Der Sieger der Schlacht bei Tannenberg 1914 (mit Generalstabschef Erich LUDENDORFF) und spätere Reichspräsident, Generalfeldmarschall Paul VON HINDENBURG UND BENECKENDORFF, wird seit einiger Zeit von deutschen Historikern und in Medien des Antisemitismus verdächtigt,1 und auch mit dieser Begründung werden in vielen Orten Straßen, die vor Jahrzehnten nach ihm benannt wurden, umgewidmet. So äußerte der Mainzer Zeitgeschichtler Prof. Dr. Sönke NEITZEL, HINDENBURG sei »sicher kein Freund der Juden gewesen«,[1] und meinte, es sei deswegen sinnvoll, die Mainzer Hindenburgstraße umzubenennen. Anfang 2010 wurde in Solingen die Hindenburgstraße gegen erheblichen Widerstand aus der Bürgerschaft umbenannt.1 Auch anderenorts geschah dasselbe.
Doch diese Vorwürfe sind unberechtigt. HINDENBURG war kein Antisemit. Im Gegenteil: Er trat — auch noch im Dritten Reich — für Juden ein. So hat er im August 1932 »jeden Versuch einer Verletzung der verfassungsmäßigen politischen und religiösen Rechte jüdischer Landesangehöriger« verurteilt.1 Einer seiner Biographen, Emil LUDWIG (als Emil COHN geboren, 1881-1948), schrieb dazu: »Er kannte die Statistik, die von sechshunderttausend deutschen Juden einhunderttausend im Kriege auswies und zwölftausend Gefallene.
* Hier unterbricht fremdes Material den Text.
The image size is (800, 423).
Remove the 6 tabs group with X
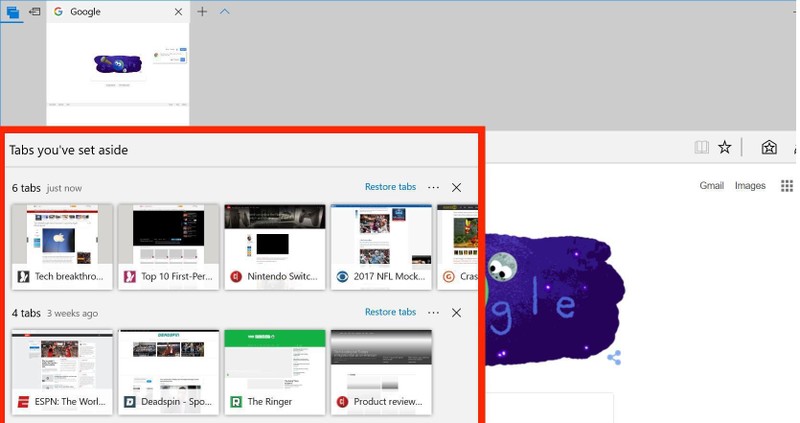457,187
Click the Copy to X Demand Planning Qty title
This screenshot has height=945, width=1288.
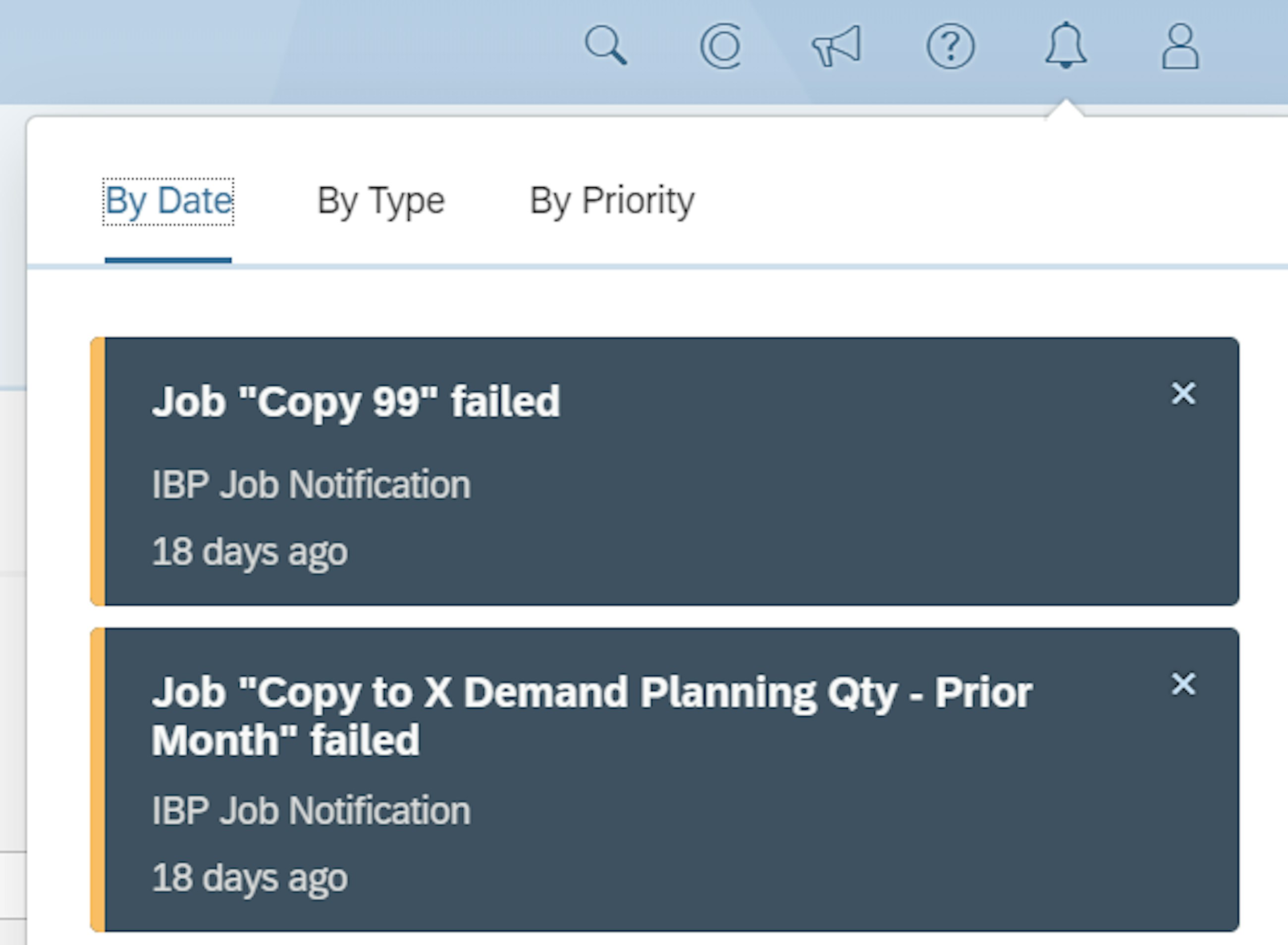click(x=590, y=690)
Seine nächsten Freunde, die CRAMONS, schlesische Junker, hatten Sohn und Tochter an Juden verheiratet. Seine eigene Tante, Schwester seines Vaters, ein Fräulein VON BENECKENDORFF UND HINDENBURG, hatte den jüdischen Medizinalrat Dr. COHEN VAN BAREN geheiratet, und nach ihrem frühen Tode war die jüngere Schwester ihr als Frau des Schwagers gefolgt, in diesem jüdischen Hause in Posen hatte HINDENBURGs Vater seine Frau kennengelernt.«[2]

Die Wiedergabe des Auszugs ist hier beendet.